Why Insecure People Can Damage Good Relationships
February 22, 2023
We all have our own insecurities whether it be our looks, our financial situation, our abilities, we have all been insecure about something in our lives. But what happens when we take these insecurities into a relationship? We project our low self-esteem onto the other person. We start questioning their motives, snooping around where we are not supposed to and lose trust in the other person. Not only does this create extremely toxic situations, it’s bad on your own mental health; constantly worrying if that person is going to leave you, then acting out from jealousy and fear.
According to medium.com, “Insecurity will make you internalize your thoughts and feelings.” When you are so insecure that your thoughts take you over as a whole, you begin to lose trust and often seek reassurance more than you may need. This usually proceeds with unnecessary arguments and resentment, when really the person you’re resenting is yourself and the person whom your trauma stems from.
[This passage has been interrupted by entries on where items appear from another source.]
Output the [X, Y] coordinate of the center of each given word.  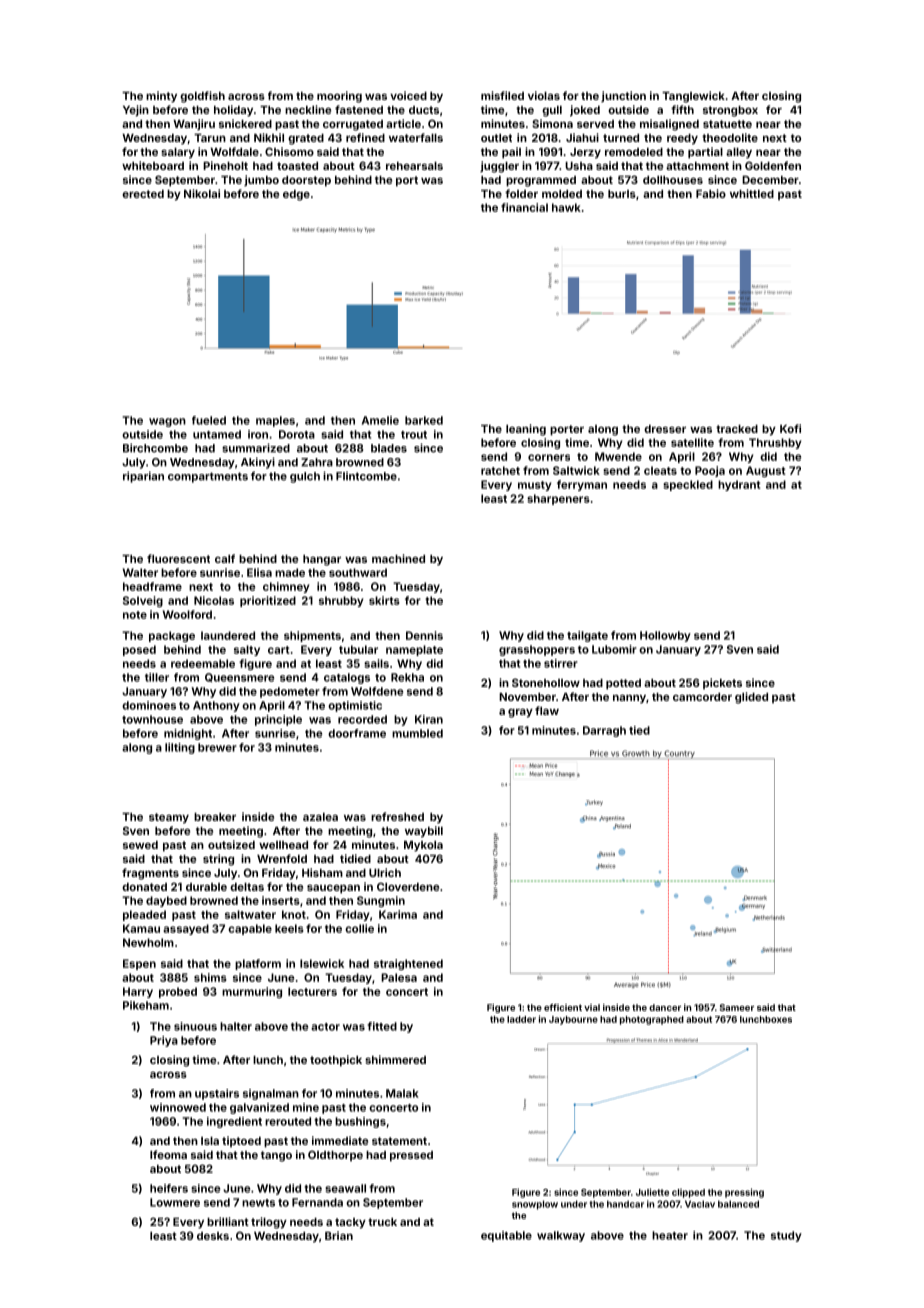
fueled [209, 420]
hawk [566, 207]
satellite [692, 442]
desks [213, 1236]
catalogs [347, 678]
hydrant [739, 485]
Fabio [711, 193]
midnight [188, 734]
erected [143, 194]
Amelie [380, 420]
Entertaining every thought that enters your mind is extremely dangerous and only restricts you from healing from whatever trauma or past experiences caused this extreme insecurity in the first place.
While there is nothing wrong with feeling insecure or seeking extra reassurance when you want or need it, it is important to realize when it engulfs you. When all you can think about is what your partner is doing, who they are with and who they are talking to, it’s time to take a step back and realize the attachment and codependency you and/or your partner have created. An important side note is that in certain relationships, when one partner is not getting enough reassurance in one category, they often seek it in things that don’t even really matter to them. For example, if one partner feels they are not being made a priority, they will get upset with their partner over small things and may become more controlling, causing arguments. This partner feels a disconnect and is feeling insecure about the legitimacy of their partner’s love, when this happens they seek reassurance through other conversations to fill that hole. Insecure people often struggle to understand that what they are seeking can be filled within themselves, or with a simple conversation with their partner. Relationships, although hard work, should make you feel good. They should offer you reassurance when you need it and make you feel loved, but they should not be the only source of your happiness because this is when love and attachment get confused; and when this happens, both partners end up hurt.